Descumprimento de prazos por parte da empresa impossibilitou negociação das áreas principais da Arena Corinthians

Alexa Salomão e Paulo Favero, O Estado de S. Paulo

14 de novembro de 2015 | 16h49

Em público, o Corinthians sempre evitou entrar em rota de colisão com a Odebrecht, construtora que fez o estádio em Itaquera. No entanto, no clube é consenso de que os atrasos na obra atrapalharam, e muito, a negociação dos setores mais nobres que poderiam estar dando lucro agora e só têm rendido dor de cabeça. Na sexta-feira passada, o time externou a insatisfação e deixou claro que vai cobrar da construtora cada mão de tinta e saco de cimento que o contrato da obra previu. Postou uma nota em seu site, avisando os torcedores que o fato de a Odebrecht anunciar o fim da obra não significa o encerramento oficial dos trabalhos.

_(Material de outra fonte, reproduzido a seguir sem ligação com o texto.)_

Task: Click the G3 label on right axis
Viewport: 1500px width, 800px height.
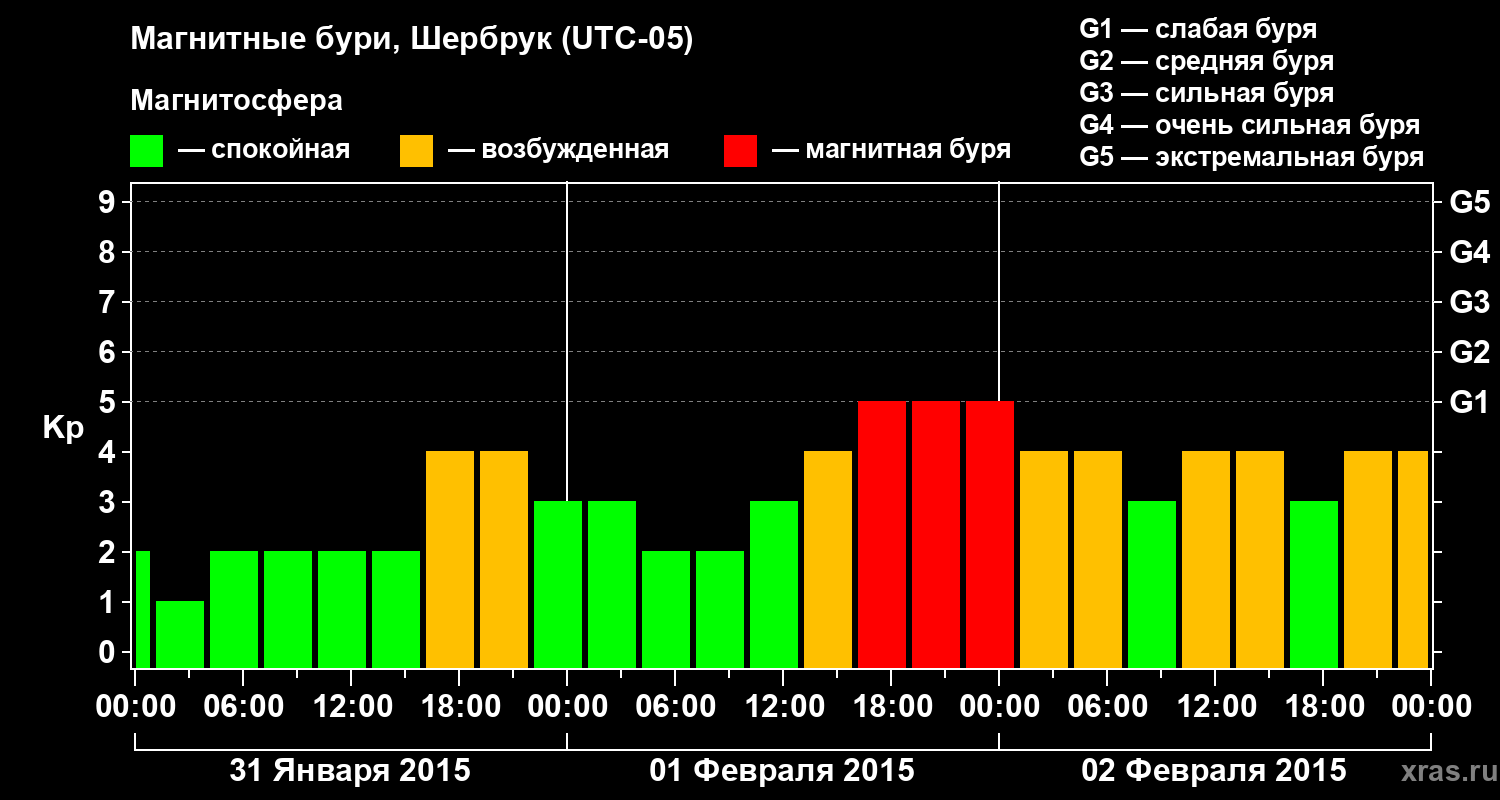Action: [x=1469, y=303]
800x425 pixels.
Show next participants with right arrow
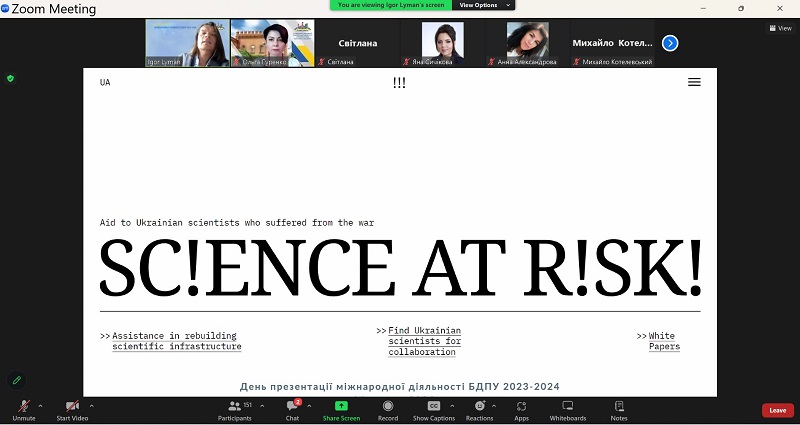click(x=670, y=43)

Um novo relatório de acompanhamento das obras está sendo finalizado. Já se sabe que vai mostrar que as pendências permanecem, principalmente no prédio Oeste, área mais luxuosa. E o clube avisou: "Quaisquer diferenças encontradas serão objeto de solicitação de devolução dos recursos para adequação da Obra e de seu Projeto Contratado e/ou abatimento da dívida de Construção". Procurada, a Odebrecht preferiu não comentar.

Inicialmente, o contrato, que era de preço fechado, previa a entrega da Arena por R$ 820 milhões. Os recursos não foram suficientes e o valor foi revisto para R$ 985 milhões. Inicialmente, a construtora deu a obra por encerrada em dezembro de 2014. Em julho passado, porém, vários pontos do prédio Oeste estava inacabados. "Todo o sexto andar não tinha mármore no chão – estava no cimento", diz executivo próximo aos sócios da Arena que não quer ser identificado.

A loja do Corinthians, para vender camisas e objetos do clube, foi aberta apenas na semana passada. Os dois restaurantes panorâmicos permanecem inacabados. Não tem sequer massa corrida na parede e piso.

O atraso nas obras também manchou a imagem do estádio e venda dos "naming rights" empacou por meses, mas agora parece estar perto de uma solução. O Corinthians assinou um NDA, um Termo de Confidencialidade com uma empresa para batizar a arena. Ninguém da diretoria fala em nomes, mas estima-se que a intenção seja receber R$ 20 milhões por ano pelo negócio. A carta na manga do Corinthians é que a TV Globo, na última renovação de contrato para transmissão de jogos da equipe, se comprometeu a falar o nome da empresa em suas exibições ao vivo. A Caixa, patrocinadora do time, tem prioridade por contrato para cobrir qualquer oferta da venda dos "naming rights".